L'instituteur est là pour nous faire visiter la bibliothèque publique du village, l'école, le collège et le musée qui abrite les "restes" des fouilles archéologiques effectuées par Françoise Claustre.
Le responsable est fier : son fichier d'emprunteurs est bien garni et ses nouvelles tables pour la lecture viennent d'arriver. Sur les rayon­nages, les ouvrages français - sou­vent fatigués - sont classés en De­wey. La littérature jeunesse est pré­sente, mais aucun album. Et puis, au mur, face à l'entrée, l'affiche du "Temps des Livres" 1995. Une soirée "contes" et une exposition sont orga­nisées. Dans la cour de l'école, une jante de voiture sert de cloche. Dans les trois classes, les quelques tables doubles, envoyées par la France, ont beaucoup servi ; un ta­bleau posé verticalement contre le mur propose le dernier exercice : "désigner les groupes nominaux et les attributs du sujet"...
Sous l'arbre à palabres, les anciens sont réunis. Les femmes sont très fières de nous montrer les fresques qu'elles réalisent sur les murs de leurs cases, et leurs poteries. Cer­taines continuent de piler le mil ; le dernier né dort, attaché solide­ment dans le dos de maman...
L'instituteur nous montre son groupe électrogène pour faire fonctionner son magnétoscope et sa télé...
La nuit est tombée sur Ndjaména. Dans la cour de la concession, Ali apprend à lire et à écrire à ses petits frères et soeurs. Assis par terre au­tour de la petite lampe à pétrole, les petits répètent la sourate. Ali a une douzaine d'années et est très fier de sa toque, insigne de sa fonc­tion. Il sait lire les sourates, il sait les écrire et les faire ap­prendre.
Avec le roseau taillé, on écrit sur des planchettes de bois munies de deux pieds pour les poser sur le sol et d'une poignée en forme de Lune ; l'encrier est une calebasse ficelée sur une cage de cardan de voiture qui sert de pied ; l'encre est un mélange de gomme arabique, de poussière de charbon de bois et d'eau.
Ali apprend à écrire et à lire comme il a appris. Pour écrire, Ali ne tient pas sa planchette verticale­ment, il ne se sert pas des pieds et de la poignée. Il la fait pivoter de 90° vers la gauche. Puis il montre à écrire l'arabe, de haut en bas. Pour lire, Ali redresse sa planchette de 90° vers la droite et lit son écri­ture de droite à gauche. Les petits s'appliquent à écrire de haut en bas puis à lire de droite à gauche. les fatigués sont vite réveillés par le coup de baguette du grand frère "marabout". Demain ils retrouveront la rue, les marchés, les militaires et leurs "kalach".

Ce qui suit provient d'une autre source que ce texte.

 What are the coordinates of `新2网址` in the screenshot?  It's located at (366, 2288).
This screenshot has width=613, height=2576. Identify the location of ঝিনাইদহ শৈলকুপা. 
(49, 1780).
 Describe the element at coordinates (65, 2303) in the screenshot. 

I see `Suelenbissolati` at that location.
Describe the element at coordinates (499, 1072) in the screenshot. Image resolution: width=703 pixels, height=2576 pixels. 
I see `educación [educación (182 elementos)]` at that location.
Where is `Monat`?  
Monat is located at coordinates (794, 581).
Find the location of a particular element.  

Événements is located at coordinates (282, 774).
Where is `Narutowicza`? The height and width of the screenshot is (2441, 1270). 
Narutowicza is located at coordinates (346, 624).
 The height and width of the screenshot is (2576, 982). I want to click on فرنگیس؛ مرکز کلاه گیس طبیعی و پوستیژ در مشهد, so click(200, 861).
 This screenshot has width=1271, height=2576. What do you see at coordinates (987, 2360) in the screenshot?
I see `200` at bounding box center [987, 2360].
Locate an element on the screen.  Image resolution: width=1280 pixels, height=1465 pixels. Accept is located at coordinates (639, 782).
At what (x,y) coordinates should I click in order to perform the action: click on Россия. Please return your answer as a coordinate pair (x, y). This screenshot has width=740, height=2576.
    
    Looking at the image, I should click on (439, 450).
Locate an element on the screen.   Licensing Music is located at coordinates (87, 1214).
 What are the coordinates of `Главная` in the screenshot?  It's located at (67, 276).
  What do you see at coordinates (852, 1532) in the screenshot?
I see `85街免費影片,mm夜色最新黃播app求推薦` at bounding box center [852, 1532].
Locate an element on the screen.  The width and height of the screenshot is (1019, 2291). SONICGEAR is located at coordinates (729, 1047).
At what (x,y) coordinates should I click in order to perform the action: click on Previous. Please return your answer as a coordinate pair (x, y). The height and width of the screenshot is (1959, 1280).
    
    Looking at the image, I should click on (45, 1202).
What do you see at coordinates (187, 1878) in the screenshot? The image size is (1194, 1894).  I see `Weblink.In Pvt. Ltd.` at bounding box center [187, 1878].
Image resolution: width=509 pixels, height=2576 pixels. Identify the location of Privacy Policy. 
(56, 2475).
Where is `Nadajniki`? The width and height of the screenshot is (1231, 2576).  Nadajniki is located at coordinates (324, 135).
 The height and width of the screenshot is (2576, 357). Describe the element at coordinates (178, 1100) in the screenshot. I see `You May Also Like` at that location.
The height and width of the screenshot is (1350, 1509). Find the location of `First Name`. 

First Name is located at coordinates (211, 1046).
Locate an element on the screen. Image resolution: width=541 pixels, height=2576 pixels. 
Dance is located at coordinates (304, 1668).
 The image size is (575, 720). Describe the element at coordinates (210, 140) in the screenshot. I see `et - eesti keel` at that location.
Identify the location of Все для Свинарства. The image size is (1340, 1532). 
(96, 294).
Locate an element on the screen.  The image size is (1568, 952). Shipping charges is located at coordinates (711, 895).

Dans la salle de classe de l'école française la climatisation autorise 30 degrés. A la fin de l'animation les élèves du CE1 auront découvert une vingtaine d'albums que nous avons apportés. Tout à l'heure nous lirons "l'oeil du loup" aux CM2 et "Mina, je t'aime" aux CM1.
Ce soir, il n'y a pas de tirs d'armes automatiques ; les derniers hippopo­tames s'ébrouent sur les berges du Chari.